Collected data entries
= Beginning of Section =

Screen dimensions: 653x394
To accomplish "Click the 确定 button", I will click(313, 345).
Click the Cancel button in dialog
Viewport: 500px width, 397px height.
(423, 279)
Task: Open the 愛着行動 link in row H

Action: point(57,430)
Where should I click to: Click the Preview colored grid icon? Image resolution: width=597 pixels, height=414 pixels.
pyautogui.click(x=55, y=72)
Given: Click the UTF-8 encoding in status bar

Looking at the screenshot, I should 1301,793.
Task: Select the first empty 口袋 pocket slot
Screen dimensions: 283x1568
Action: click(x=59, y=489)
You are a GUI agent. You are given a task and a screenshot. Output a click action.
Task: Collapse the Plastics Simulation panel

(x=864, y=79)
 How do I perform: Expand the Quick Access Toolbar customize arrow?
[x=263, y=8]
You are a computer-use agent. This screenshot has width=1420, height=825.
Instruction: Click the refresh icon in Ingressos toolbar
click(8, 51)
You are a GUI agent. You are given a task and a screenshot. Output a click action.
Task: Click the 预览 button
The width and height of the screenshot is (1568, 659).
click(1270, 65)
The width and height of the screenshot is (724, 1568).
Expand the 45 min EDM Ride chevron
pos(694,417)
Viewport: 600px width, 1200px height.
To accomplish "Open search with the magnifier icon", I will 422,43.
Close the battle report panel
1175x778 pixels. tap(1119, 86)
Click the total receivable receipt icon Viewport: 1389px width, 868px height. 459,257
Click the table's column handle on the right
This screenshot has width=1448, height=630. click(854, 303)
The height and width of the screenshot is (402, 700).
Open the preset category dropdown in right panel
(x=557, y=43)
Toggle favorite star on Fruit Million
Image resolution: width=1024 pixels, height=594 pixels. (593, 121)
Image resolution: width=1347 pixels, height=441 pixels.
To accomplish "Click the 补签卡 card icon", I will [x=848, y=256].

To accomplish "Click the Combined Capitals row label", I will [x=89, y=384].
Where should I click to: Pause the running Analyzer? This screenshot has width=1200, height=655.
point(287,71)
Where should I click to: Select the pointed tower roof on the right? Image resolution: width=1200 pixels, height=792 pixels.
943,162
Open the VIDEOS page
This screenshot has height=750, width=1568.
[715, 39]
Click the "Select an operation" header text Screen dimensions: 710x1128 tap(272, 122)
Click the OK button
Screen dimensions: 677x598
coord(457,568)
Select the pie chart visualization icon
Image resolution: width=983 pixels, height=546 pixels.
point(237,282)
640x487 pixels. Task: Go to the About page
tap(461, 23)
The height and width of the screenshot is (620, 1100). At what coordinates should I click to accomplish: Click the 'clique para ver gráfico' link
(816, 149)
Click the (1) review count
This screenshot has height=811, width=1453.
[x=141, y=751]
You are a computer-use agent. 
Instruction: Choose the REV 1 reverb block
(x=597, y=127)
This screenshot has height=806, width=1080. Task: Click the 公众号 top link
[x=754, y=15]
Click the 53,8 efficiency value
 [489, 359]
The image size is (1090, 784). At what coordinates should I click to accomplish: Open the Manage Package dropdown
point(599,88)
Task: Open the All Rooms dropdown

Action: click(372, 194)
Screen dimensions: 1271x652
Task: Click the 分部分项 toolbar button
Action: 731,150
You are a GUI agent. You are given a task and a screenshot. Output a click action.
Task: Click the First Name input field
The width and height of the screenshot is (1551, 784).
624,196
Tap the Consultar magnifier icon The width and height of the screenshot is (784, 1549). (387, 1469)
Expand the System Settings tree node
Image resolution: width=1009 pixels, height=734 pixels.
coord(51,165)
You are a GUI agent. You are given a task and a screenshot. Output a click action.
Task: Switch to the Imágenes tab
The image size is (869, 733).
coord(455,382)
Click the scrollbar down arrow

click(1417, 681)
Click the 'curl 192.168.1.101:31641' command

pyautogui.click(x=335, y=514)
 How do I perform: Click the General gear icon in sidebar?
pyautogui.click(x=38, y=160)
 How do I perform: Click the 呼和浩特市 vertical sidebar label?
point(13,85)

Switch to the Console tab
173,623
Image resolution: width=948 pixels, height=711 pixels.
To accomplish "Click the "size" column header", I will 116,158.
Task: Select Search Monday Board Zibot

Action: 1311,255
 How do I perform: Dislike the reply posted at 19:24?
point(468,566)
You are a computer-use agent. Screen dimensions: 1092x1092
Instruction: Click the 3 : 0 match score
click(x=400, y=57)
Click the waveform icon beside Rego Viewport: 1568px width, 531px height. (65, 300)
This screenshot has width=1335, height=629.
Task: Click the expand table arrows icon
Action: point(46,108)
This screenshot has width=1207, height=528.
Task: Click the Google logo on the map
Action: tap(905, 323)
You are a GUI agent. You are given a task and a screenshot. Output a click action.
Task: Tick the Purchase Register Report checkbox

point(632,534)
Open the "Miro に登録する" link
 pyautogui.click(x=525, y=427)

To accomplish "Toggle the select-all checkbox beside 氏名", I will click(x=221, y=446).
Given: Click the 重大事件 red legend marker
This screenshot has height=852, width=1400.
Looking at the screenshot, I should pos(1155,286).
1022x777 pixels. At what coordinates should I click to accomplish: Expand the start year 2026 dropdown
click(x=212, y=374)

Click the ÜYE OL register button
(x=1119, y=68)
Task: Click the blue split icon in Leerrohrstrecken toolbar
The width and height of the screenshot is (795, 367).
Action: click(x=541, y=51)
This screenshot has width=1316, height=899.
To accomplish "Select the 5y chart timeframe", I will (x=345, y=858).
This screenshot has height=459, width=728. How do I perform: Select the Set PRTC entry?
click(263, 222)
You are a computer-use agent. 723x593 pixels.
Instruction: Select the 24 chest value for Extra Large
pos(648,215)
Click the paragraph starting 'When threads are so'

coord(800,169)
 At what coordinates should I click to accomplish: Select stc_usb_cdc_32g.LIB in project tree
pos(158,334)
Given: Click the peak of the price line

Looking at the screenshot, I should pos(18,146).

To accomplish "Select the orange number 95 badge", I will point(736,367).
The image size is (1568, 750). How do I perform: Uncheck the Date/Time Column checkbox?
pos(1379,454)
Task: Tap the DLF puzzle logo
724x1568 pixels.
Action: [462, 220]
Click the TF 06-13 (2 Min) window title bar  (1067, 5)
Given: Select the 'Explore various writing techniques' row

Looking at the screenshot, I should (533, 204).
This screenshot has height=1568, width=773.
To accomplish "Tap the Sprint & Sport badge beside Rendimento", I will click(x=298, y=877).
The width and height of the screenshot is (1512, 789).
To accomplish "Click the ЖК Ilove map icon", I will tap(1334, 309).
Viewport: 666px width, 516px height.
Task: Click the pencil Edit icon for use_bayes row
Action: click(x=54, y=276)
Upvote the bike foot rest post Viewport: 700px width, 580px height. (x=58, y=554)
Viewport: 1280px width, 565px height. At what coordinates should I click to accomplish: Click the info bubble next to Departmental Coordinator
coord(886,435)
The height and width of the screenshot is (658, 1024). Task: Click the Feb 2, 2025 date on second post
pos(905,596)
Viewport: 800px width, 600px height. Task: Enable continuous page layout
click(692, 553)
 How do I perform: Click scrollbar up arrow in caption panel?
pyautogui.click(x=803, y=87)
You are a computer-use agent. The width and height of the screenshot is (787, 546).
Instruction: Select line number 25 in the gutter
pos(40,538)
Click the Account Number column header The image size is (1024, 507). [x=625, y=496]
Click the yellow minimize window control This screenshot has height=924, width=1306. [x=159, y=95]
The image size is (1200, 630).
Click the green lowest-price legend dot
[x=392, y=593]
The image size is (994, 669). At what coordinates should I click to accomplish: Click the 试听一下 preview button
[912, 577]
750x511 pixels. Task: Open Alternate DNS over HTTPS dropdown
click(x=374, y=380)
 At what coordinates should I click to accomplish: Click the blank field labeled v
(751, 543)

= End of Section =

AIM OF THE EXERCISE
Write down how many lines of the data above contain the word "window", with nothing else.

ANSWER SPACE
2